**Задание:**
Преобразуйте в нумерованный список фрагмент листинга, который начинается строкой, содержащей «You are a computer-use», и заканчивается строкой, содержащей «(x=55, y=50)», включая обе эти строки. Пустые строки пропустите, изображения в ответ не включайте.
━━━━━━━━
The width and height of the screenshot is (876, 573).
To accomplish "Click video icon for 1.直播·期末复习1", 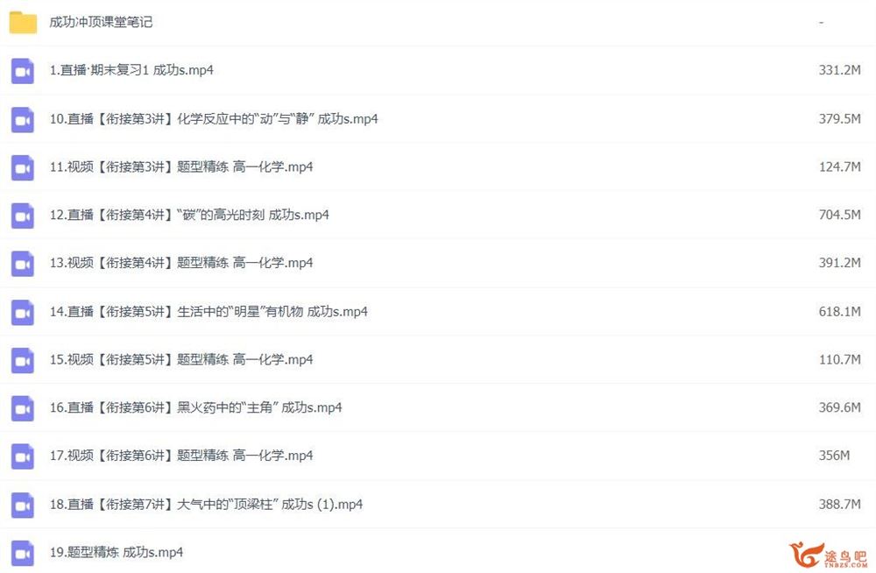I will coord(23,71).
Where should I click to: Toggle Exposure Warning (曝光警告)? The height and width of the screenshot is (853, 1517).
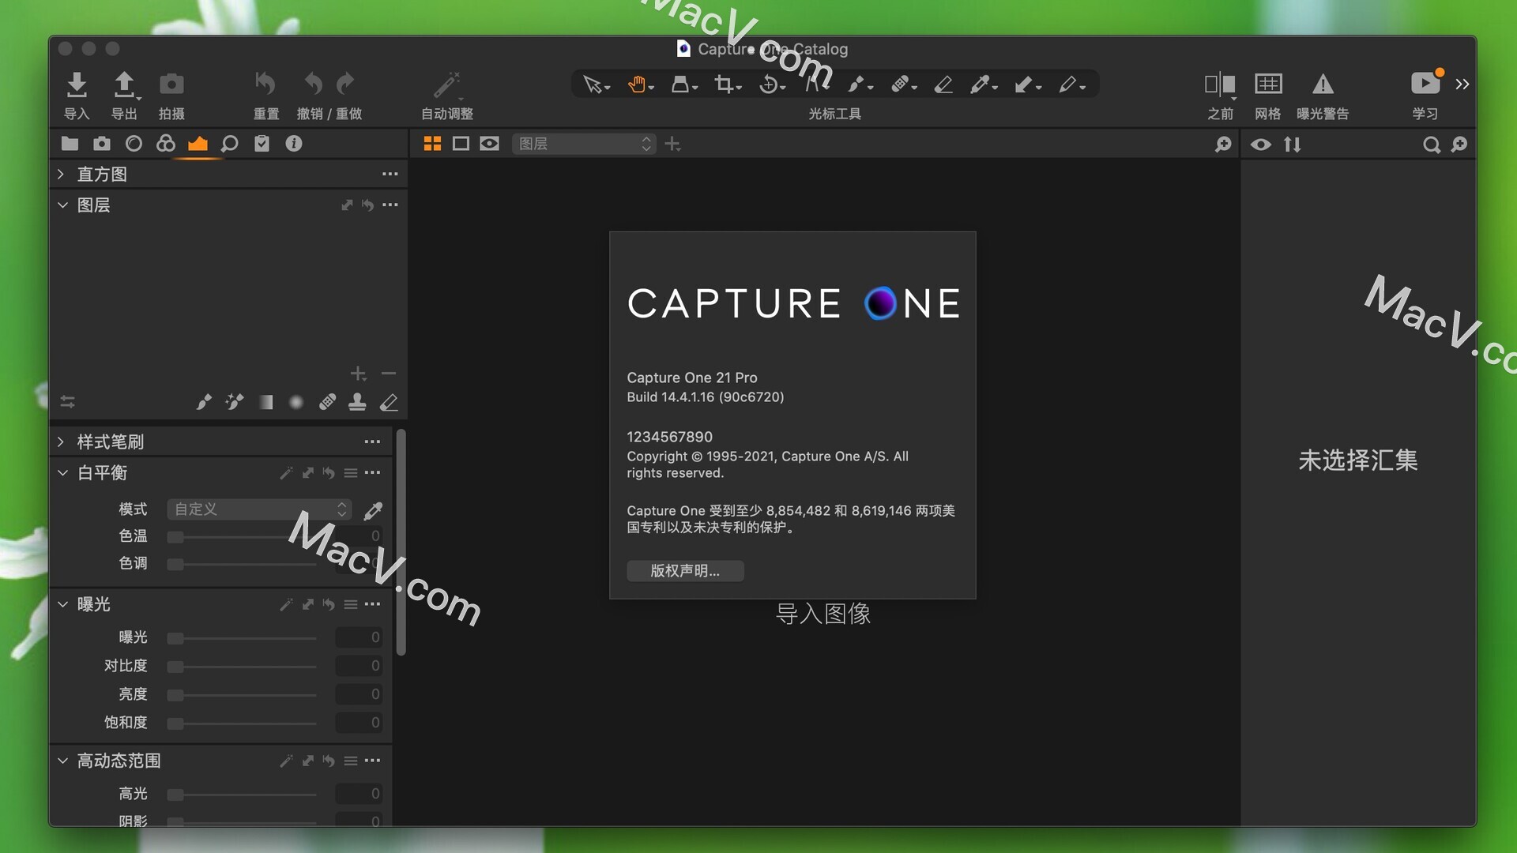(1323, 84)
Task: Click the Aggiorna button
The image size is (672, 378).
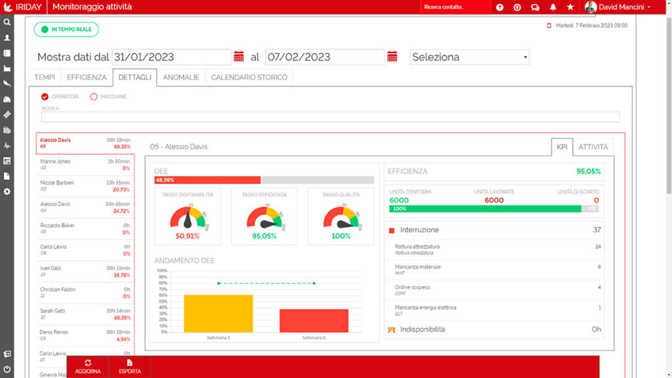Action: point(88,367)
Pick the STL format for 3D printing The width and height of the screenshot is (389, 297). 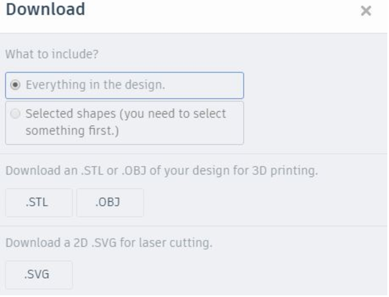[38, 203]
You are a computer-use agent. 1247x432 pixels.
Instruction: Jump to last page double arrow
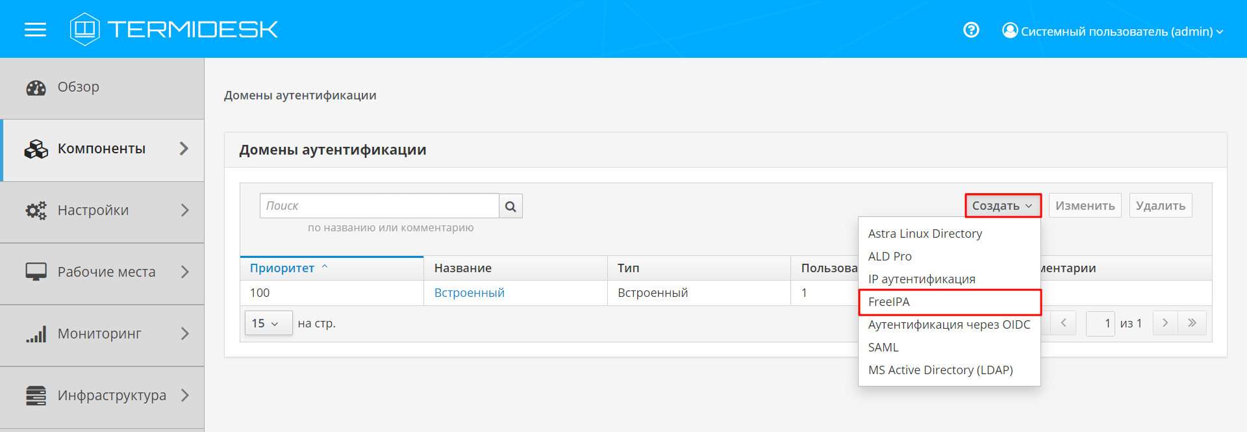pyautogui.click(x=1192, y=323)
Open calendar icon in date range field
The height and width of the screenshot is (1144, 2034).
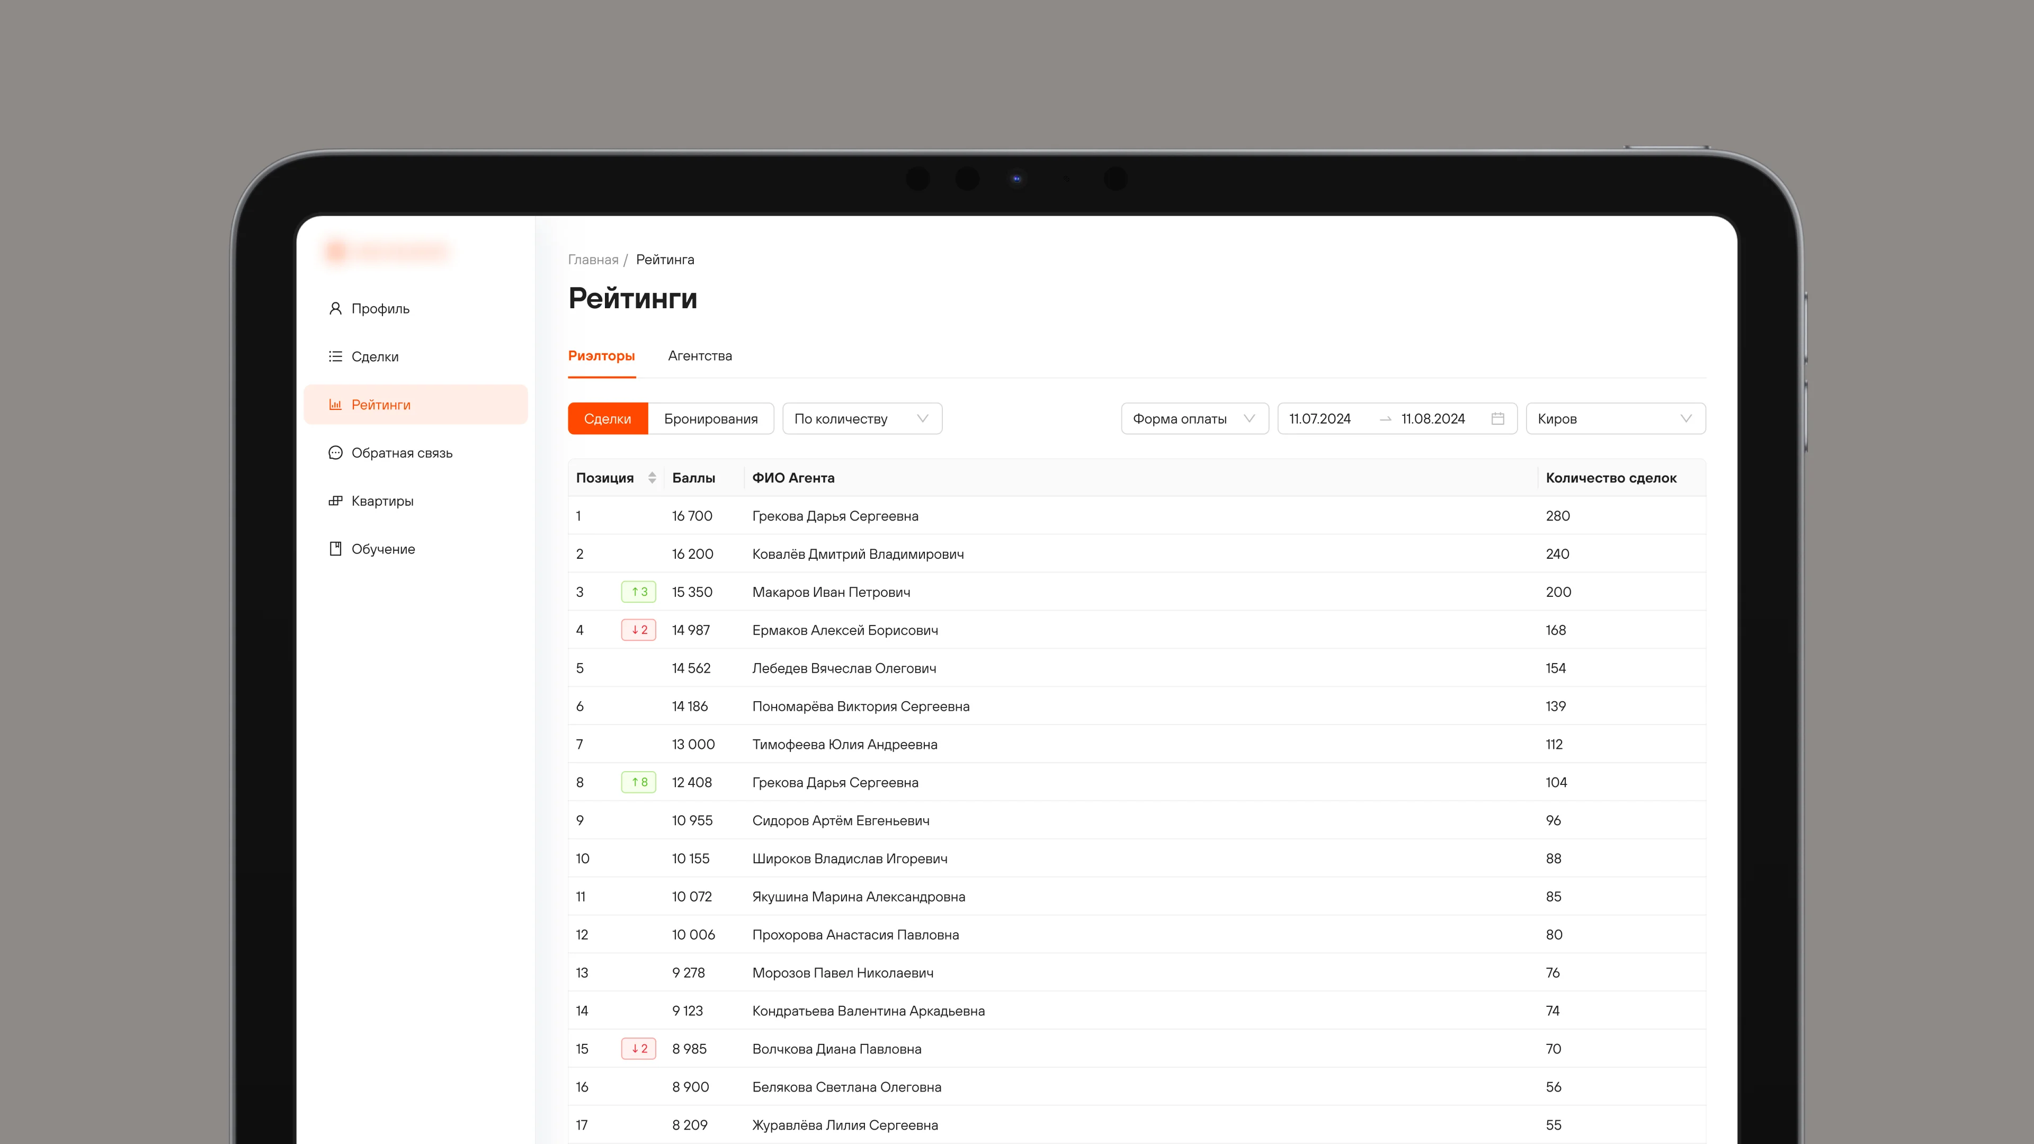1497,418
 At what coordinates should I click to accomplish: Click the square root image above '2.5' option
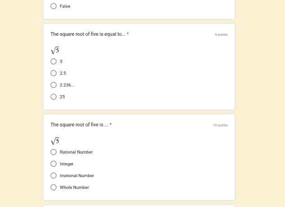(x=55, y=50)
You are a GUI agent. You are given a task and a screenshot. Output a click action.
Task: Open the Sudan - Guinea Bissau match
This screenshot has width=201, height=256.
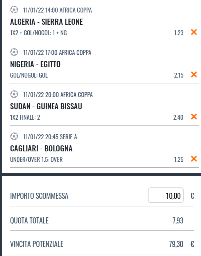(46, 106)
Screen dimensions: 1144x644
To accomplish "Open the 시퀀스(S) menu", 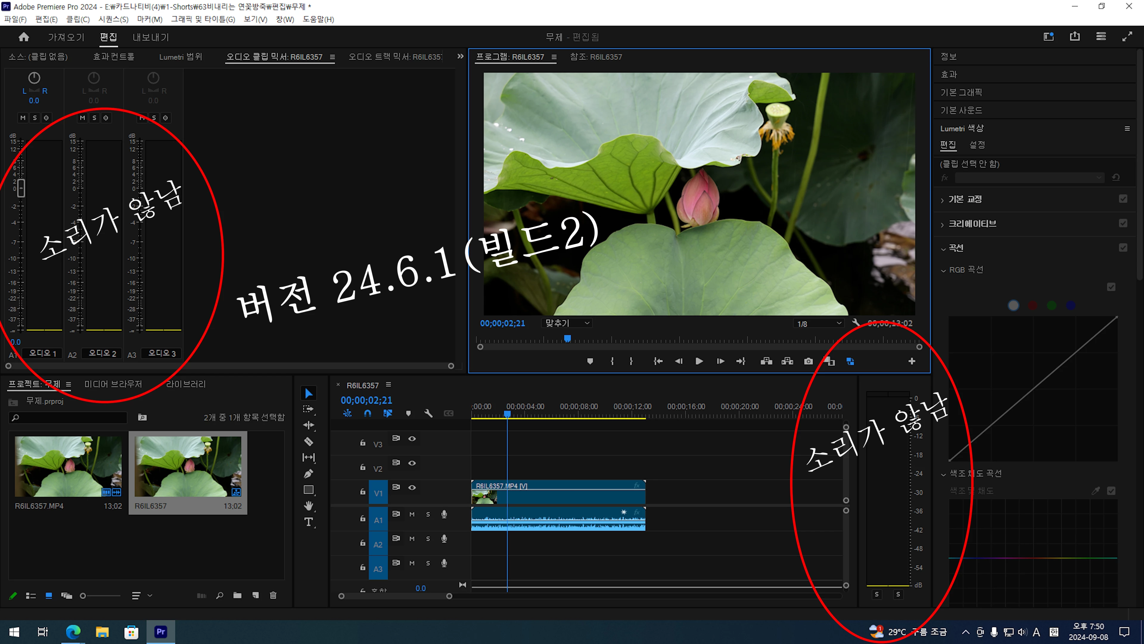I will [x=113, y=19].
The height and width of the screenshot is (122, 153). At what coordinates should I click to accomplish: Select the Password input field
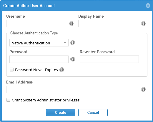[x=39, y=59]
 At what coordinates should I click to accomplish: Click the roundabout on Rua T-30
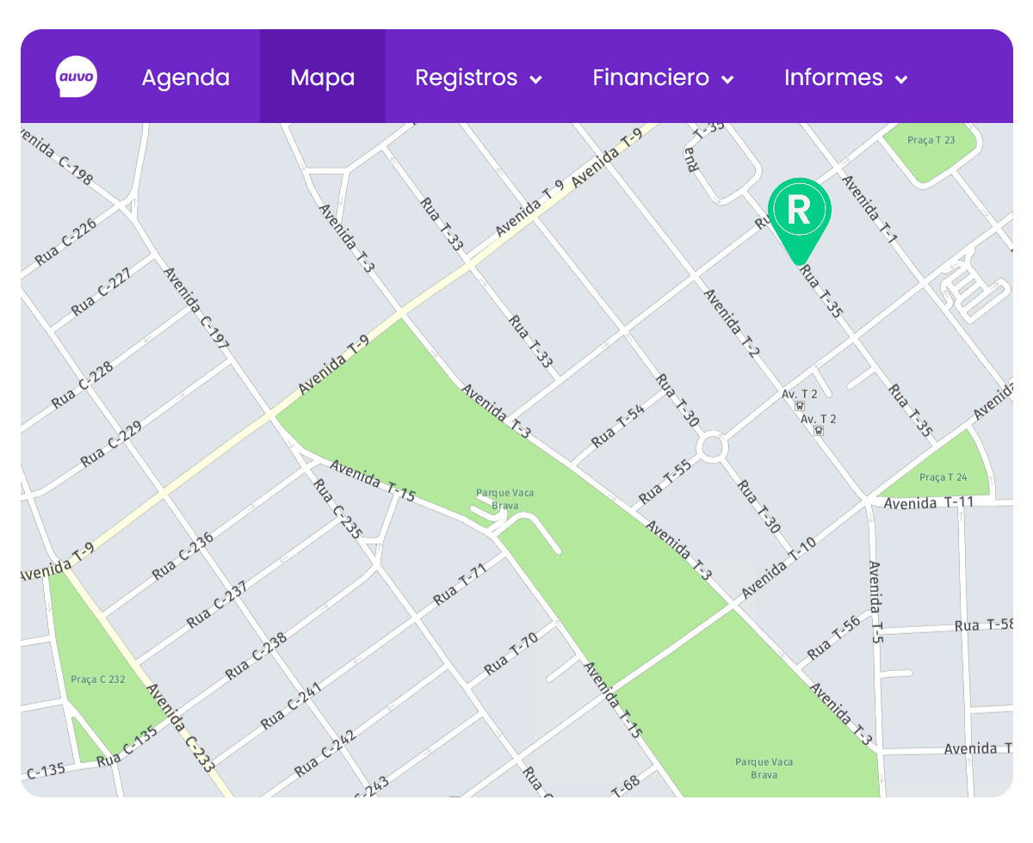pyautogui.click(x=712, y=447)
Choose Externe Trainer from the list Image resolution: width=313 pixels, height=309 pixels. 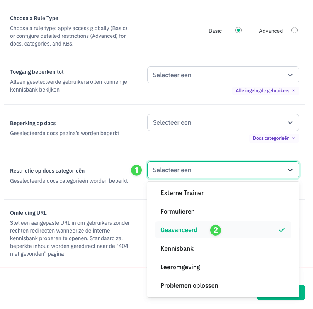click(182, 193)
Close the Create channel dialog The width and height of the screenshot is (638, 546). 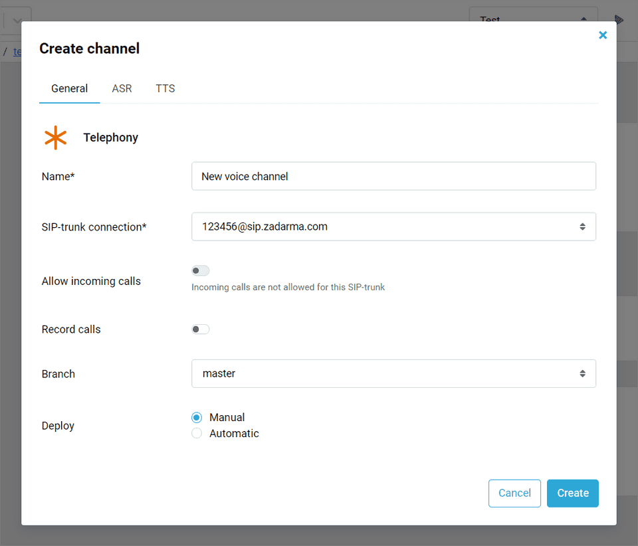point(603,35)
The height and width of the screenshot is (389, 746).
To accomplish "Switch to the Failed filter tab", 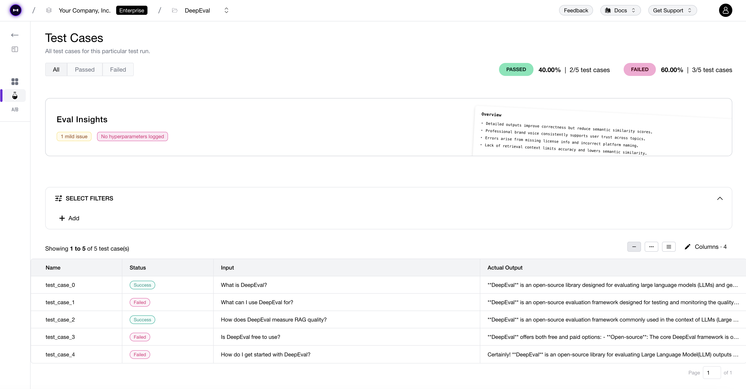I will click(118, 69).
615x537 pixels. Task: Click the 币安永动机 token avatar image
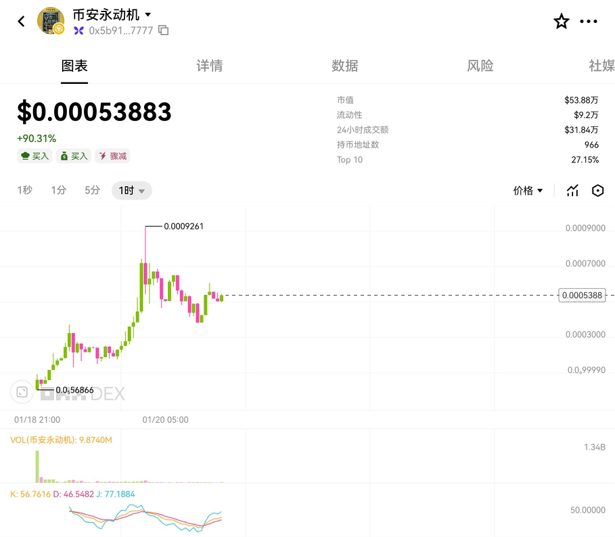(51, 20)
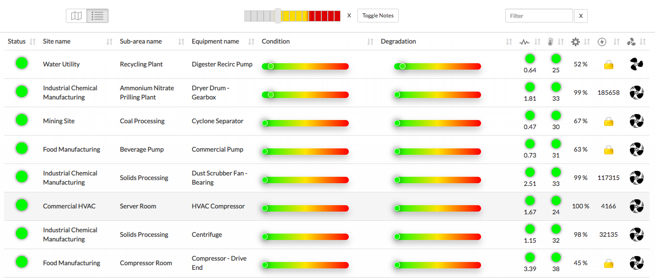This screenshot has width=655, height=278.
Task: Sort the table by Sub-area name
Action: tap(141, 42)

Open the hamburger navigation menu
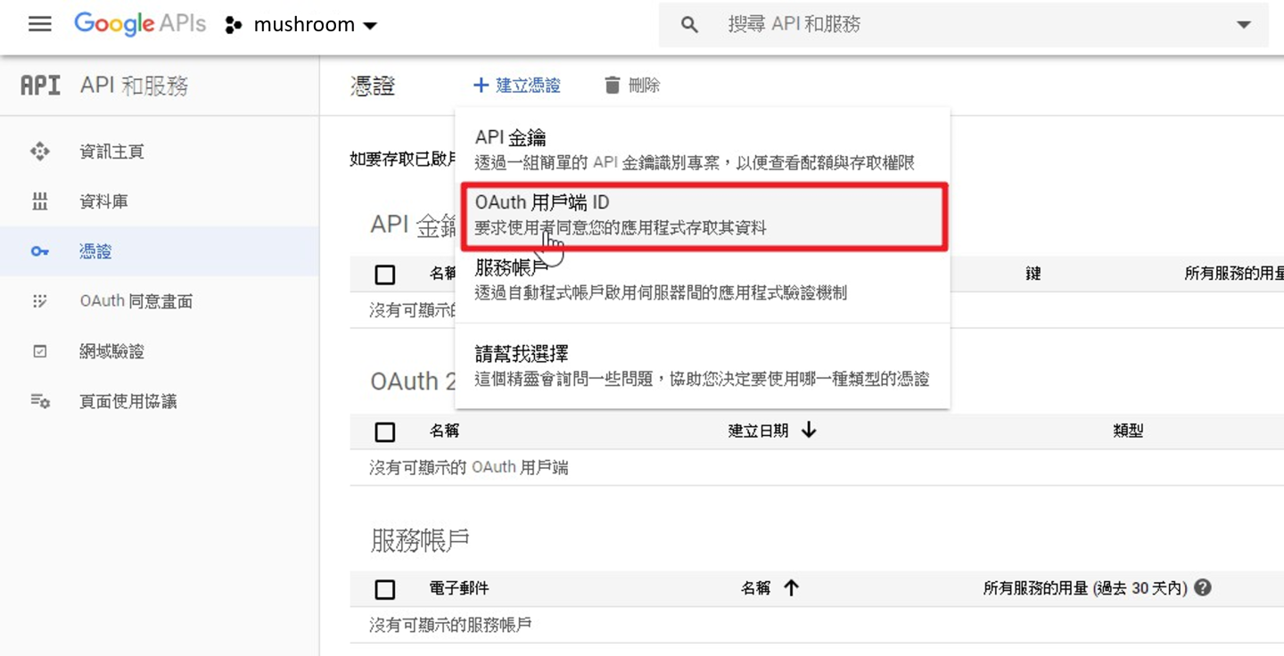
━━━━━━━━
**Ответ:**
1. You are a computer-use agent. 1247x432 pixels.
2. Instruction: Jump to last page double arrow
3. pyautogui.click(x=1192, y=323)
4. Open calendar icon in date range field
5. The height and width of the screenshot is (1144, 2034).
6. 1497,418
7.  At what coordinates should I click to accomplish: Click the square root image above '2.5' option
8. (x=55, y=50)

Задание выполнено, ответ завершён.